- McManus performing at Middlesbrough Music Live in 2008

Background information
- Genres: Pop, pop rock
- Occupations: Singer, songwriter
- Instruments: Vocals, guitar, piano
- Label: Polydor
- Spouse: Martine McCutcheon ​ ​(m. 2012; sep. 2024)​
- Website: JackMcManus.co.uk

= Jack McManus (singer) =

British musician

Jack Michael McManus is an English singer-songwriter from Bromley. From 2012 to 2024 he was married to actress and singer Martine McCutcheon.

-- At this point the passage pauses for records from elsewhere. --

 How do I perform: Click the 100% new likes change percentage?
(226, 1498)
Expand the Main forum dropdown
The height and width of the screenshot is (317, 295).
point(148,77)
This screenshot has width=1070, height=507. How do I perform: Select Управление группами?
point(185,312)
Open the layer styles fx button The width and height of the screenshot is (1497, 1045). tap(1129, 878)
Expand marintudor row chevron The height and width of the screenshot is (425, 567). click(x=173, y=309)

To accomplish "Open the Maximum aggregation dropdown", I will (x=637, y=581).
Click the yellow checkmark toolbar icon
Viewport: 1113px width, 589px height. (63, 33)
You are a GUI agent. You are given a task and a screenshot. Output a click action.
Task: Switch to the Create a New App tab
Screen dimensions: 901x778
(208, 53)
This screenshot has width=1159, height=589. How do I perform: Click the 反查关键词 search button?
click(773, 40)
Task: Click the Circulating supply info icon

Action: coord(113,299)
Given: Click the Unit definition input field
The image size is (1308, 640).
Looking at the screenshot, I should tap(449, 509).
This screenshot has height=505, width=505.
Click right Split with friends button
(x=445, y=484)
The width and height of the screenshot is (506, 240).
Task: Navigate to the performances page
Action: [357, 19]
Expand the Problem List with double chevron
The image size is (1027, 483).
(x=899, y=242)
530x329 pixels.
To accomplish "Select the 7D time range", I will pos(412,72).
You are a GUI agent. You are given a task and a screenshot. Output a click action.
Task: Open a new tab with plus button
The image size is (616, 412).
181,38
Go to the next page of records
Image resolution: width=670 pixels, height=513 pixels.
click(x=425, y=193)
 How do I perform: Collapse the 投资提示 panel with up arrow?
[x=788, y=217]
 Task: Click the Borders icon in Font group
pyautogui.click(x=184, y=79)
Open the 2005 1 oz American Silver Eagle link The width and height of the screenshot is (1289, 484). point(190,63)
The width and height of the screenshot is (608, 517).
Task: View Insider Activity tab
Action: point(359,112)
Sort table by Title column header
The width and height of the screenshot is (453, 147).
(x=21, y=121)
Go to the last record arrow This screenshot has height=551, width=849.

McManus' debut album Either Side Of Midnight was released on Polydor Records in 2008, preceded by his first single "Bang on the Piano". McManus has toured with acts such as Scouting for Girls, Amy MacDonald and Sam Sparro.

==Personal life==
McManus married actress-singer Martine McCutcheon in September 2012. Together they have one child. In August 2024 McCutcheon announced that she and McManus had separated.

==Discography==

===Albums===
- 2008 – Either Side of Midnight – No. 22 UK

===Singles===
- 2008 – "Bang on the Piano" – No. 21 NL, No. 45 UK
- 2008 – "You Think I Don't Care"
- 2010 – "Heart Attack"

===As featured artist===

Year: Song; Artist; Album
2014
"Freedom": Afrojack & D-Wayne (feat. Jack McManus); Forget the World
"Three Strikes": Afrojack (feat. Jack McManus)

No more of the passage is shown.